De retour, Akhiba acourra vers les deux hommes afin de calmer la situation.

- Ne le tue pas ! J’ai besoin de l’interroger.

Celui qu’il avait sauvé d’une mort certaine acquiesça, abaissant son arme.

- Écoute-moi bien garçon, je veux que tu me fasses un compte-rendu concis de la guerre. Où en est-elle ? Que se passe-t-il au moment où je te parle ? ordonna Akhiba en nouvel æsternian, d'un ton ferme.

- Je… la guerre a été gagnée par le Royaume… il y a une semaine exactement… Haurn est tombée… les barbares ont cédé. S’il vous plaît, ne me tuez pas… je ne me suis même pas battu… j’escorte simplement des prisonniers jusqu’à la capitale… je ne voulais même pas partici-…

- Où se trouvent les troupes du royaume actuellement ? interrompit le guerrier.

- Cinq mille hommes sont en garnison à Haurn. Pour le reste, la plupart sont déjà rentrés au royaume.

Akhiba hocha la tête en réfléchissant.

- Qu’est-ce qu’un Pentsi fait dans cette forêt, à un millier de lieues de chez lui ? finit par demander le soldat qui déduit les origines d'Akhiba grâce à sa couleur de peau.

Ce dernier arqua un sourcil vers le soldat avant de faire signe à l'évadé de l’achever. Cependant, il n’osa pas abattre son épée sur son ancien geôlier. Bien qu’il ne comprît pas la langue du royaume, les supplications et les pleurs de l’æsternian acculé résonnèrent en lui tels un frisson paralysant.

Akhiba prit donc les devants, dégainant son cimeterre pour venir l'enfoncer dans le cœur du pauvre garçon, achevant rapidement ses lamentations. Tout en essuyant son arme sur le tabard du cadavre qui représentait le blason royal, il s’adressa à l’ancien prisonnier en æsternian primaire.

- Ton hésitation aurait pu t'être fatale.

- Je ne pouvais pas… finit-il par répondre, baissant le regard de honte.

- Si tu ne m’étais pas tombé dessus, ils t’auraient recapturé, torturé et qui sait peut-être tué. C’était toi, ou eux. Tu aurais préféré que ce soit toi ? répondit Akhiba en toisant le corps devant lui, avant de de se mettre à marcher vers le rivage d’Alor.

- Qui es-tu ? Pourquoi m’avoir aidé ? demanda l’affranchi tout en emboitant le pas de son sauveur.

- Je me nomme Akhiba Pentsi. Pour être honnête avec toi, j’aurai très bien pu te laisser te débrouiller, mais c’était trop risqué pour moi de te laisser là, dans ce trou.

- Pourquoi ?

- Les soldats auraient pu retrouver ma trace et c’est la dernière chose que je souhaite.

- Et le Grand Imbécile ? Il est mort, lui aussi ?

- Celui à la claymore ? Je m’en suis assuré, dit Akhiba en s’agenouillant pour inspecter la lame brisée gisant au sol. Quelles étranges pierres… capables de casser une telle arme… sais-tu ce qu’elles sont, qu’est-ce qu’elles signifient ?
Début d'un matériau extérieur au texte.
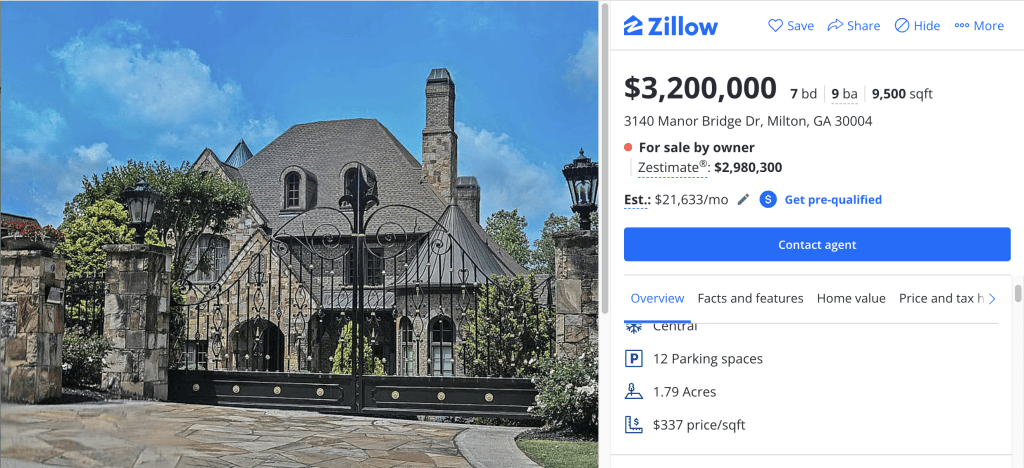Switch to the Overview tab
This screenshot has width=1024, height=468.
(657, 298)
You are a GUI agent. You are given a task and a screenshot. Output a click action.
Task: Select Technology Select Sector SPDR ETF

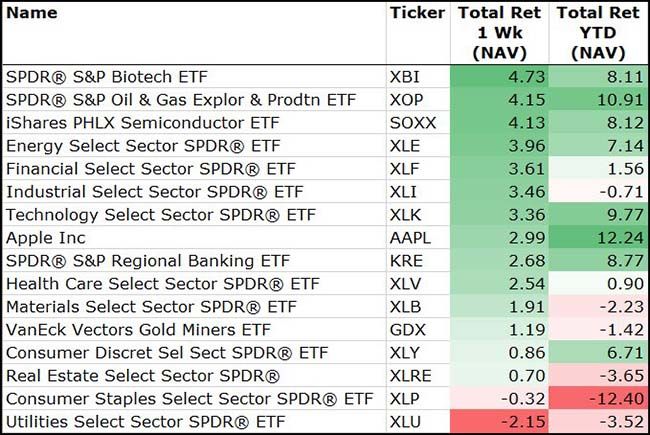pyautogui.click(x=146, y=215)
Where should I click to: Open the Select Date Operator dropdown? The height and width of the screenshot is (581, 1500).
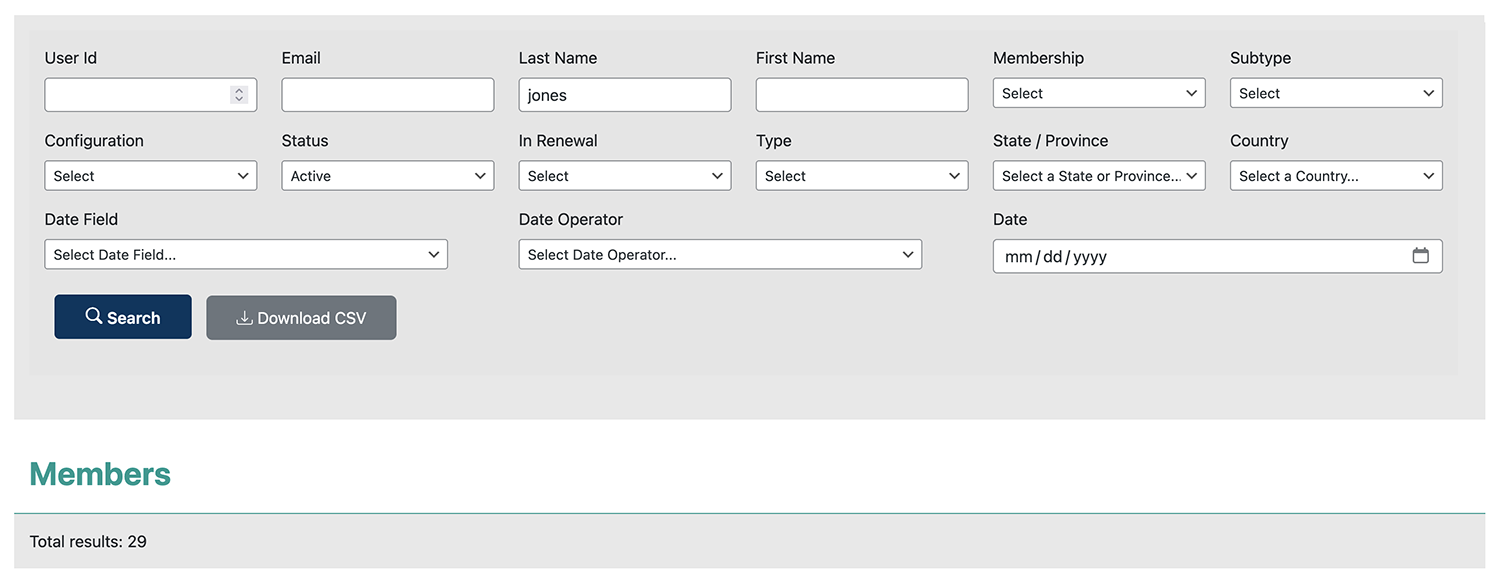click(x=720, y=255)
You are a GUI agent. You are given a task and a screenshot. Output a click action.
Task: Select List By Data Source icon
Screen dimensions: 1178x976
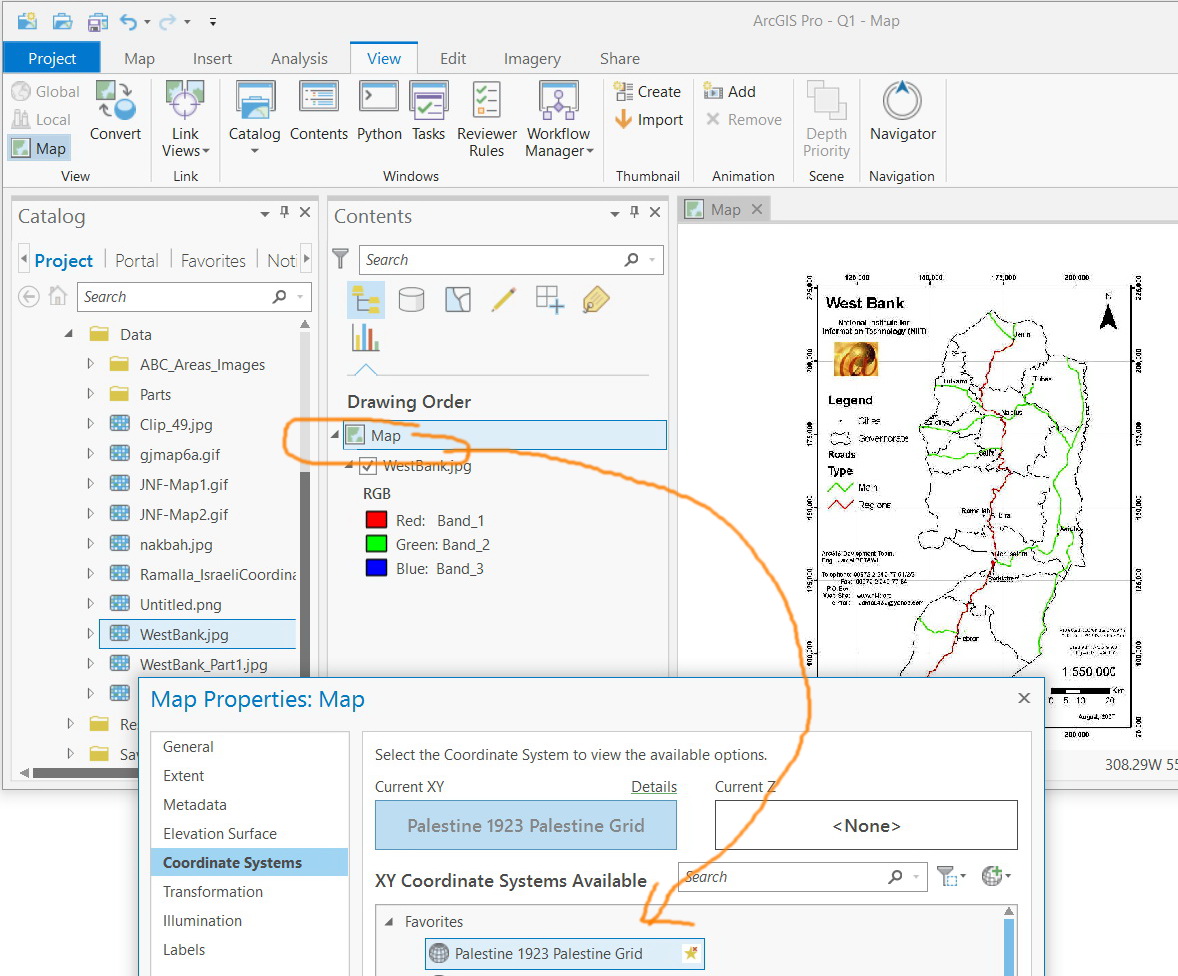(411, 299)
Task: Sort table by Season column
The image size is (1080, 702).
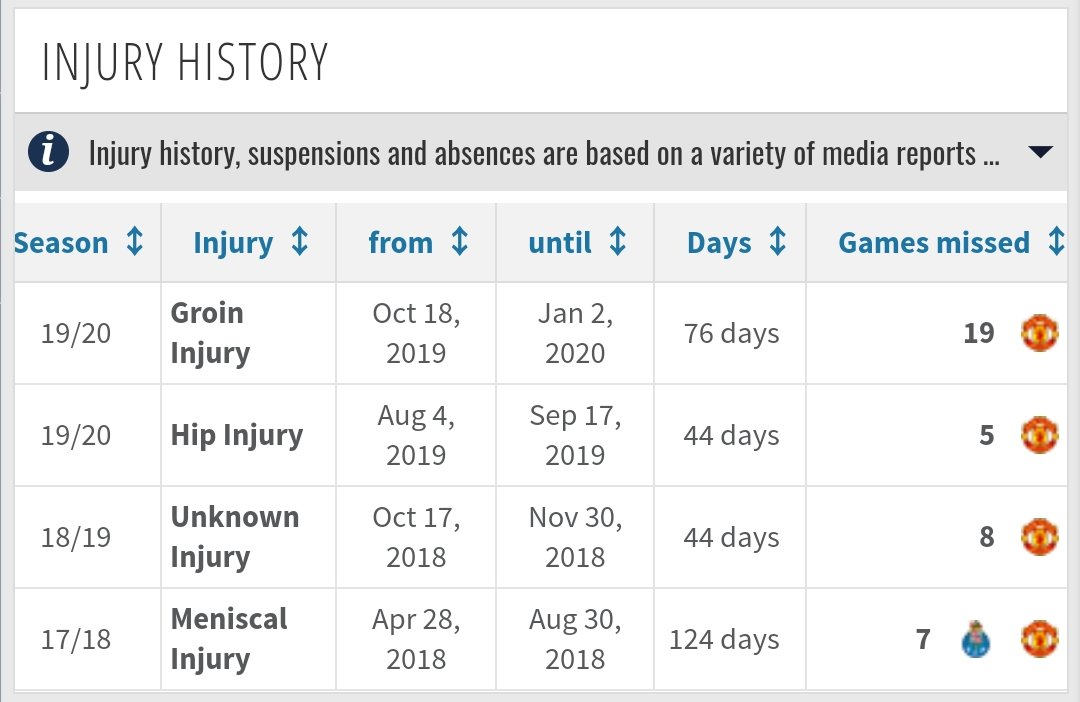Action: [61, 243]
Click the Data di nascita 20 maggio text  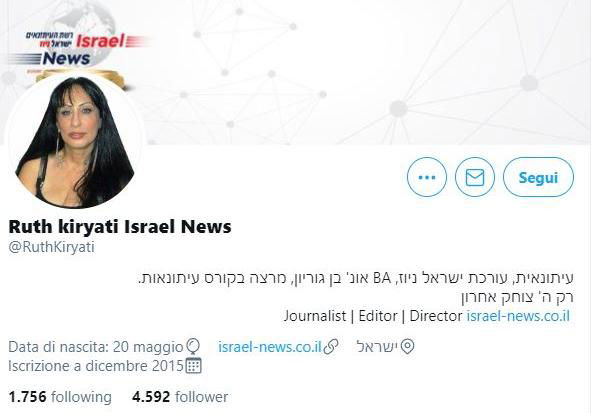click(x=96, y=347)
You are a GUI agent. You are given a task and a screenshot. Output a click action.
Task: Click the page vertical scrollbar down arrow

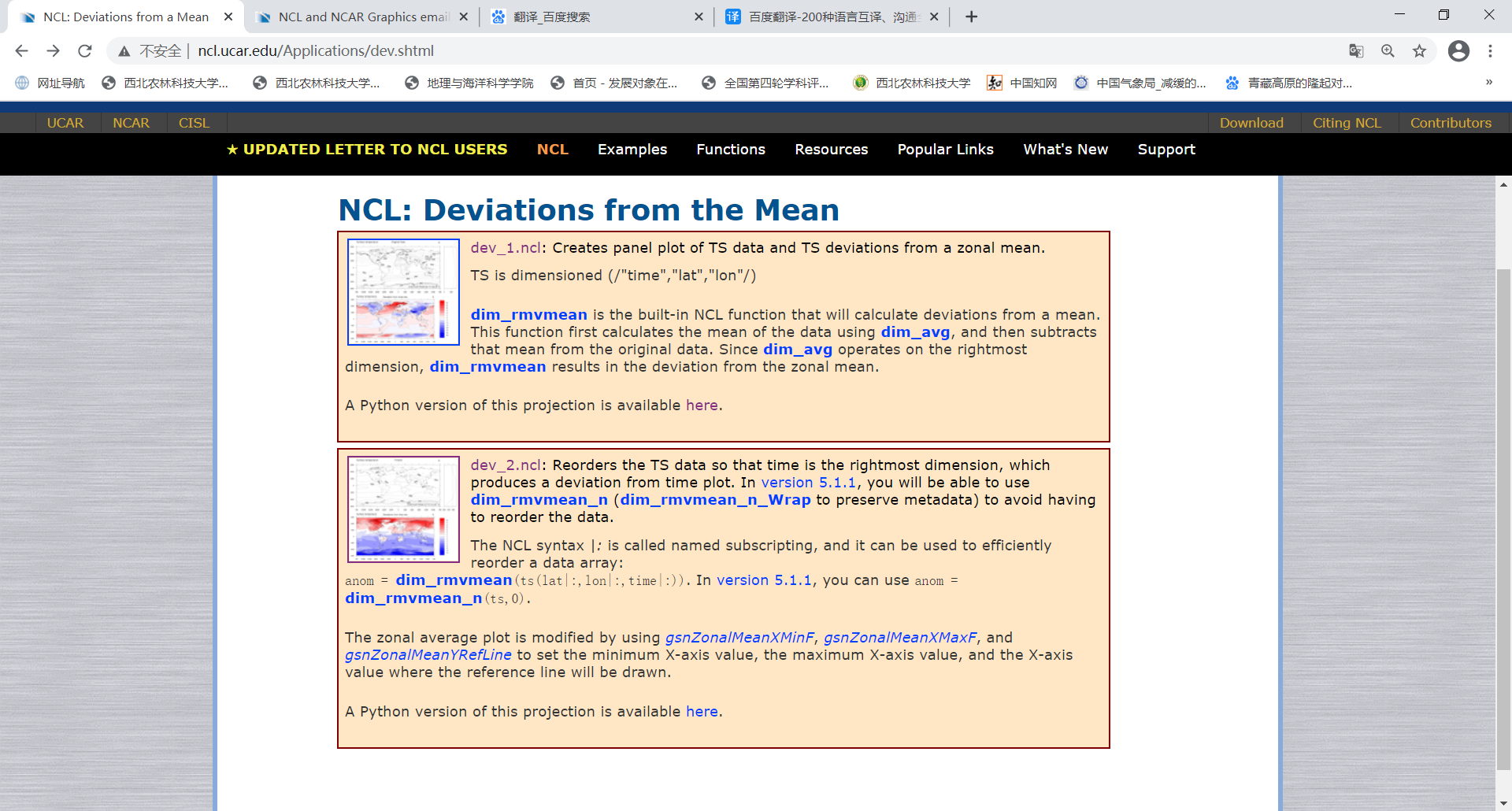1503,803
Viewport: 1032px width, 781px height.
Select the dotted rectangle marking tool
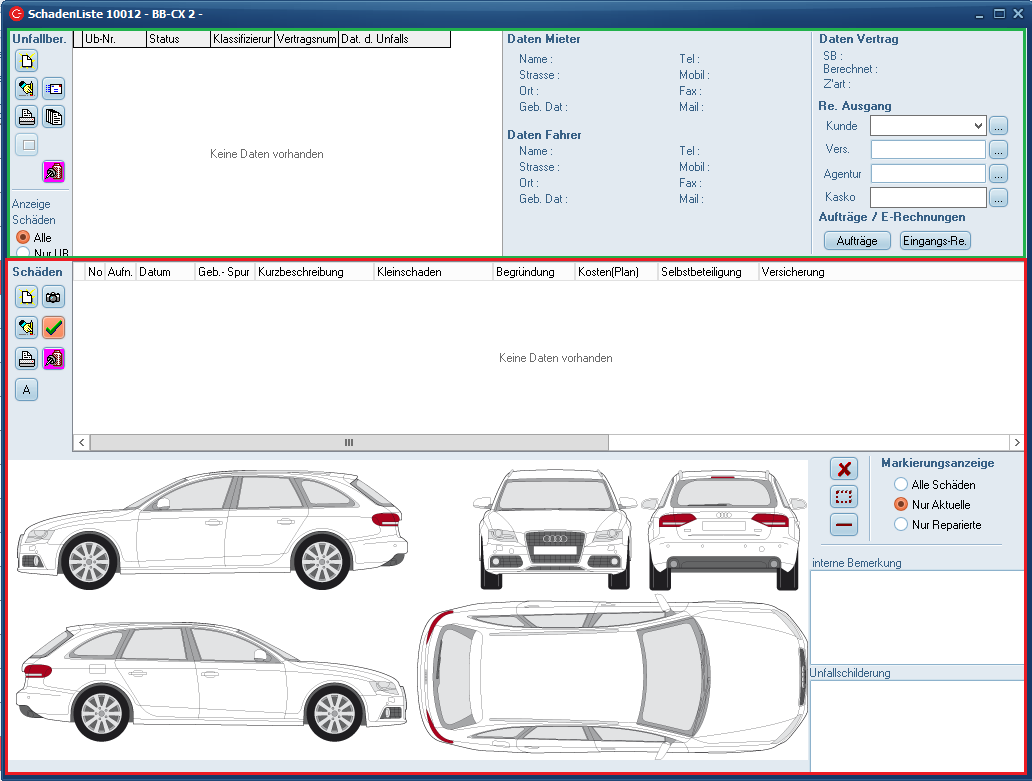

Son compagnon secoua la tête et ils continuèrent leur marche vers le fleuve.

- Et toi, quel est ton nom ? demanda Akhiba alors qu’il trempait ses mains couvertes de sang dans l’eau fraiche.

- Rhoën.

- Tu n’as pas de « nom de famille "? demanda-t-il, se rendant compte qu’aucun mot de la sorte n’existait en æsternian primaire, du moins aucun qu’il ne connaissait.

- De quoi ?

- Eh bien, mon prénom est Akhiba, et mon nom de famille est Pentsi. C’est un héritage transmis de génération en génération. Cela n’existe pas, chez vous ?

- Ce mot n’existe pas, à Haurn. Notre prénom est suivi d’un ou plusieurs titres qu’on nous donne en fonction de nos agissements, expliqua Rhoën.

- Quels sont tes titres, alors ?

L’homme, hésitant, observa ses chaines avant de finalement parler.

- Les haurniens m’appellent « Le Froid », « Le Farouche », « Le Flou » …

- Ils ont une sacré estime de toi, dis donc, lâcha Akhiba en ricanant, avant de se relever pour observer la rive opposée.

Un silence s’installa entre les deux hommes. Chacun semblait être ailleurs, jusqu’à ce que Rhoën finisse par prendre la parole.

- Il faut que je trouve un moyen d’enlever ça, dit-il en levant ses poignets entravés.

- L’un de ces hommes avait-il la clé ? demanda Akhiba.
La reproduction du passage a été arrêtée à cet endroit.